▼

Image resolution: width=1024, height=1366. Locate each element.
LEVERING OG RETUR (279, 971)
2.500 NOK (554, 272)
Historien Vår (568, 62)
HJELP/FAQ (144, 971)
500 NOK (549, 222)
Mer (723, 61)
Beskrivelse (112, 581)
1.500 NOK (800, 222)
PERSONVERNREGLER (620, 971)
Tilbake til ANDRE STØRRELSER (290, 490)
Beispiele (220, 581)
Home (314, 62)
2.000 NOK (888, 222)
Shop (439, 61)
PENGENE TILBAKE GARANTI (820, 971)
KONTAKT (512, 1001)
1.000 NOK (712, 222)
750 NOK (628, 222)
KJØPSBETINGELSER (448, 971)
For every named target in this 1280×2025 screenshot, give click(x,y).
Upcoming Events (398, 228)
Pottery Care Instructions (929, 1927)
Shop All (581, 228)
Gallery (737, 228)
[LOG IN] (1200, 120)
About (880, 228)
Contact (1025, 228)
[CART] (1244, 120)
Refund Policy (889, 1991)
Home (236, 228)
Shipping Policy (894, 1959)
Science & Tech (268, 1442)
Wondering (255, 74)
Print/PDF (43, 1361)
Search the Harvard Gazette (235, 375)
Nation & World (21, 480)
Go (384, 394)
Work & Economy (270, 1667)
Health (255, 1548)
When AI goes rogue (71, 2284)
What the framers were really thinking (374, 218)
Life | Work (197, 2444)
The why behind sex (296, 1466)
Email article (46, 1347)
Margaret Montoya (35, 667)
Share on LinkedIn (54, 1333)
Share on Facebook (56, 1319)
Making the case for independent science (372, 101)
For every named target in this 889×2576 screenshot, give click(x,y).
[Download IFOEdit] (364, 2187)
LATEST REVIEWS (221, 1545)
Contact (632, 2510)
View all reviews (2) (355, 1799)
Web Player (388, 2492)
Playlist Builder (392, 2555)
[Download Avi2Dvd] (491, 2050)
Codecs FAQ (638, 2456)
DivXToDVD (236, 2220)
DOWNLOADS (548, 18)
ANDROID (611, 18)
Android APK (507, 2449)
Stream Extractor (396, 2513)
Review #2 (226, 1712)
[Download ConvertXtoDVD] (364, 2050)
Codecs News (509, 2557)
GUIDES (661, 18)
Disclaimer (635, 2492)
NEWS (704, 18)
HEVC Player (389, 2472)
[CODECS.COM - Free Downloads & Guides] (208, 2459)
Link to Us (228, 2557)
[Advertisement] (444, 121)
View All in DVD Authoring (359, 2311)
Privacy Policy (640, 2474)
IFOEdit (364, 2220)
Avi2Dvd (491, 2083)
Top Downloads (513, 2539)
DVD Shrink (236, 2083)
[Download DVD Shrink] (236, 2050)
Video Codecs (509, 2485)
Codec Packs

▲

** TASK DIRECTIONS **
Using the listing above, say how many of its lines contain the string "screenshot", giving nothing but the figure.

** THE ANSWER **
2